• Please consider adding default structed data for pages & posts. Perhaps use WebPage and Article schema. Do not rely on the user to set these up.

    If your plugin had done that, I wouldn’t have had the problem I’ll describe below.

    We had been using Yoast SEO (free) for schema and had pretty decent rankings for years. We hired an SEO agency who told us we needed to add Organization schema. The Organization schema added by Yoast doesn’t get picked up correctly by the Schema Markup Validator and the Rich Results Test tool.

    To remedy that and some other structured data issues, we installed Schema & Structured Data for WP & AMP about 6 months ago.

    I went through the setup wizard and followed the documentation as best I could and I thought we were good to go.

    Now, 6 months later, I’m trying to diagnose why our business has slowed down. I discovered one of our previously top-performing pages had a dramatic drop in organic traffic almost immediately after we installed your plugin.

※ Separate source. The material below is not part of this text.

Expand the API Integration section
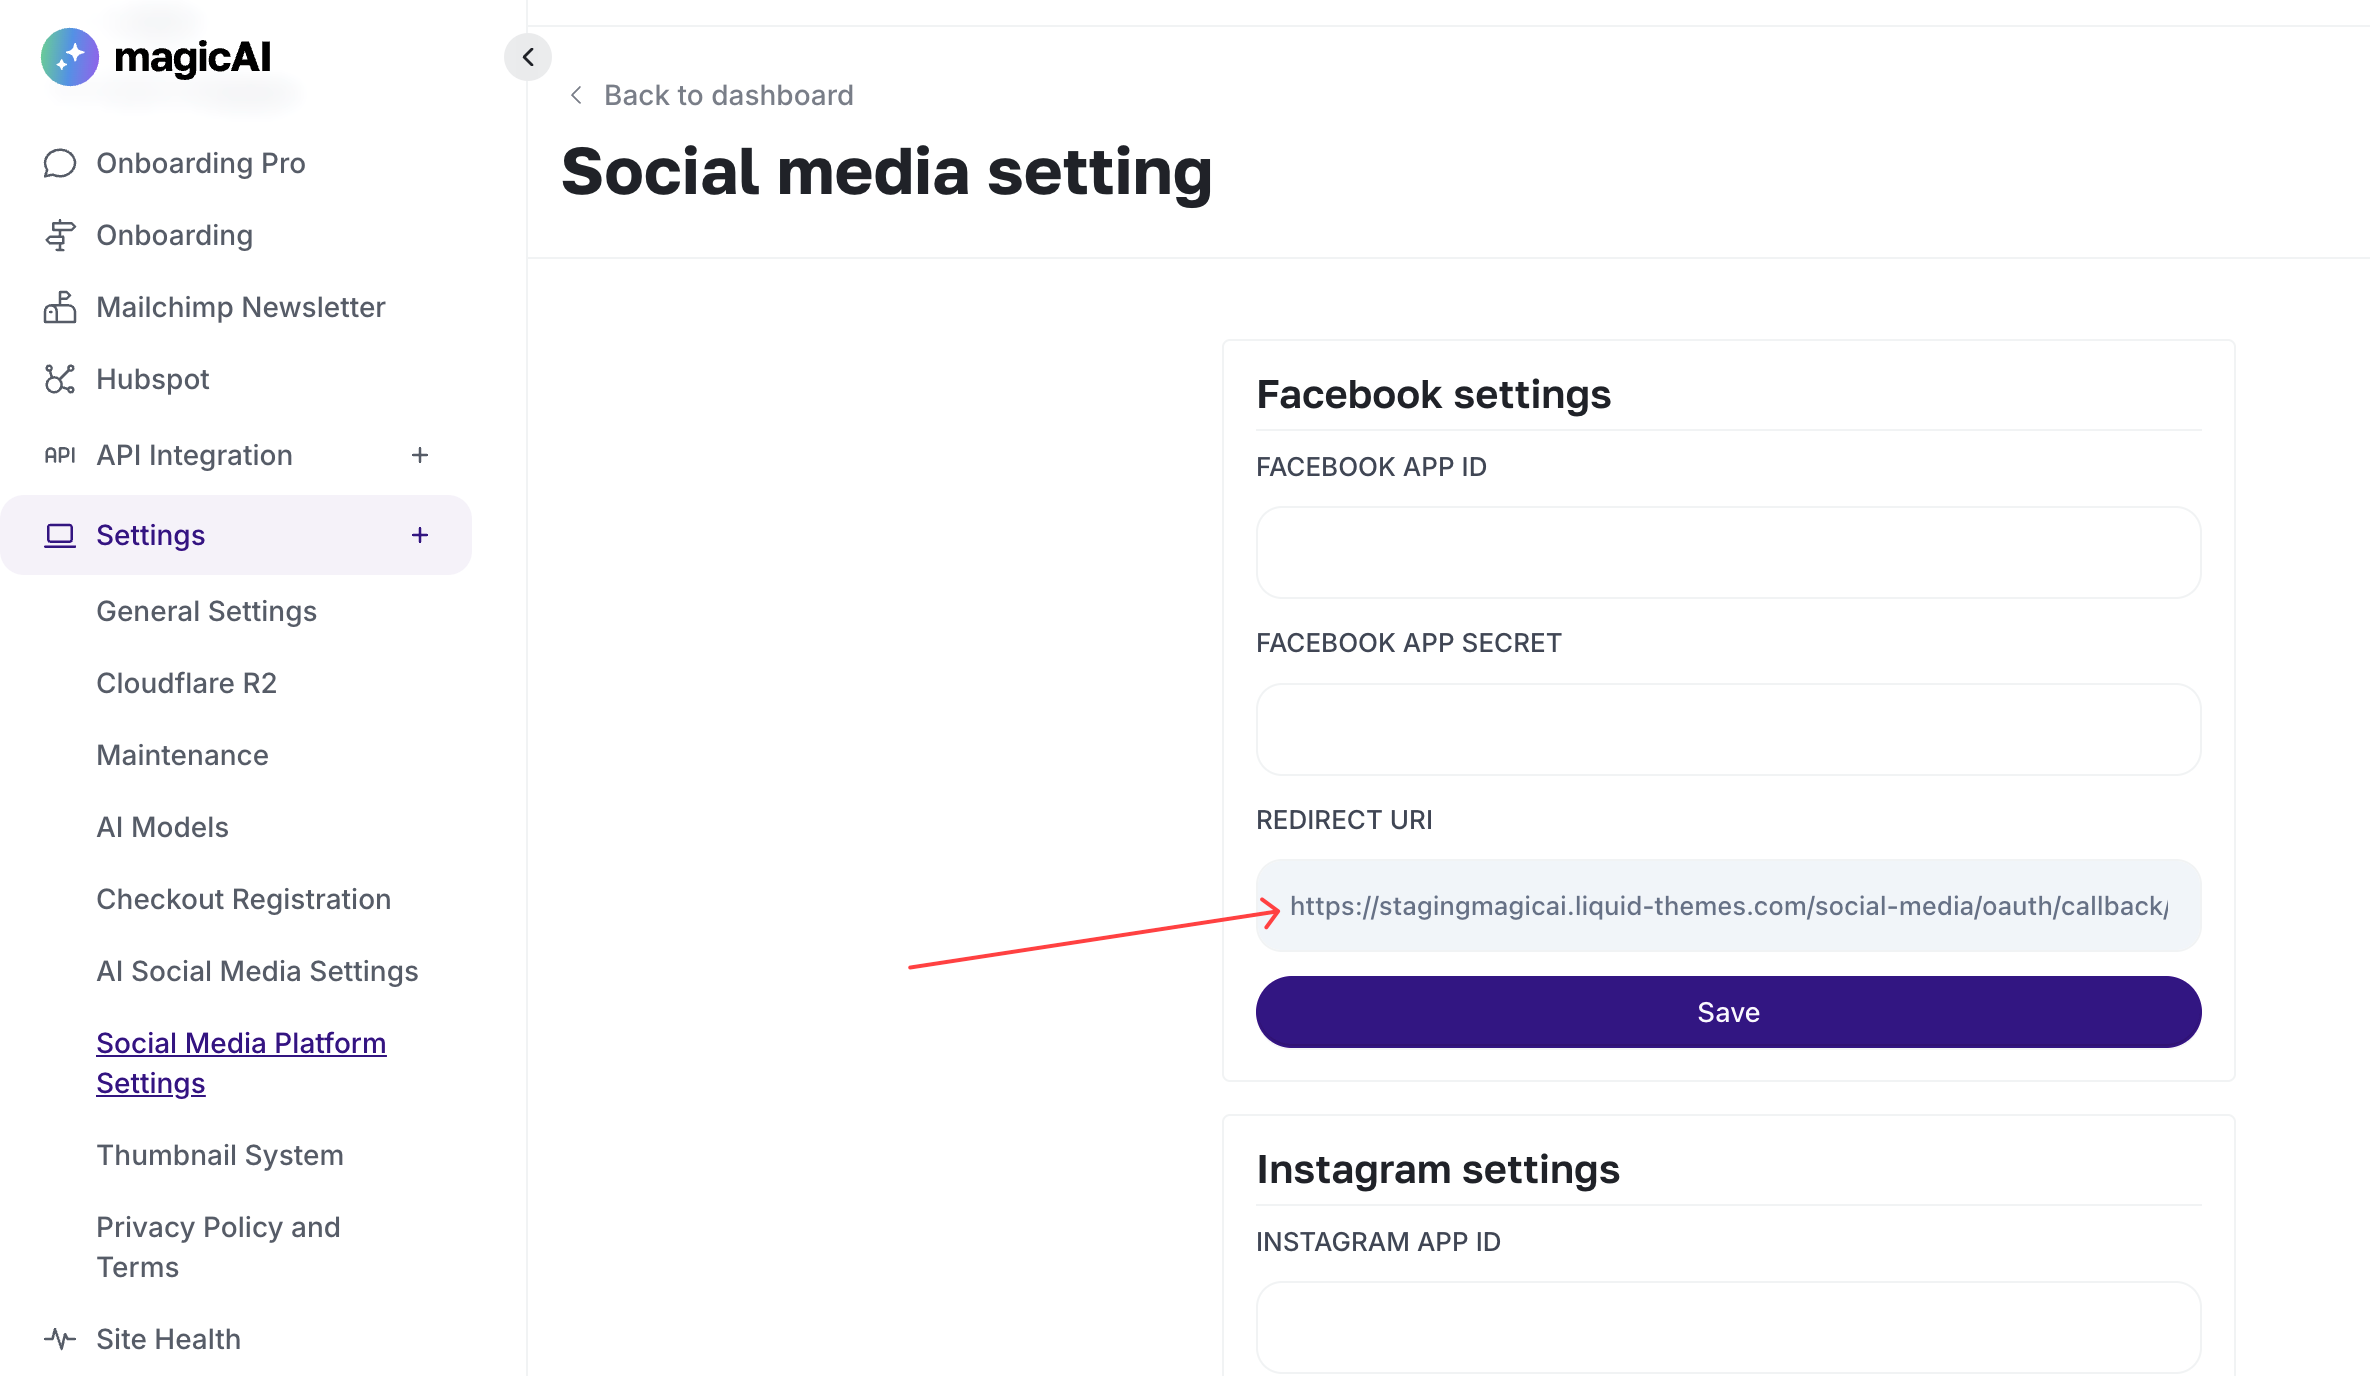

    It used to consistently rank in the top 3 results. Now it is in position 15-20.

    I noticed the search results show the publish date for the page, which is 4 years ago. I thought that was strange because we use the WP Last Modified Info plugin to define the last modified date. We also publish the last modified date on the front end of the page. The page is regularly updated and was last modified 2 months ago.

    To troubleshoot the issue, I disabled your plugin. This caused schema to be added to the page by Yoast. Yoast added WebPage schema with a dateModified attribute.

    I re-enabled your plugin and reviewed the schema added to the page. I found:

    • The page only had ItemList (VideoObject), SiteNavigationElement, and BreadcrumbList schema.
    • There was no WebPage or Article schema.
    • The dateModified attribute wasn’t added to the schema.

    I reviewed our Schema Types and found I had only assigned an Article type to Posts. No Schema had been defined for pages.

    To fix this, I added a WebPage schema type for pages & confirmed it was added to the page. The schema now also had a dateModified attribute.

    I went into Google Search Console and had it reindex the page.

    Within an hour or so the page was ranking in position 3!

    It’s amazing we were able to recover rankings so quickly, with only a simple tweak to the schema. But it’s disappointing that this happened at all.

    I understand it’s ultimately my fault for not configuring the plugin correctly, taking so long to catch this issue, etc.

    That said, I think other people could avoid this problem if you added sensible schema by default to all pages and posts. Please consider doing this so others don’t experience what I did.

    I appreciate the plugin and will continue to use it. It’s very powerful and produces better schema than anything else I could find. I only think you need better defaults and documentation. And perhaps an improved setup wizard. Maybe you should force users to choose a schema type of each post type? Or require them to deliberately choose to not add schema to a post type? Not adding schema by default is a recipe for disaster. At least it was in my experience.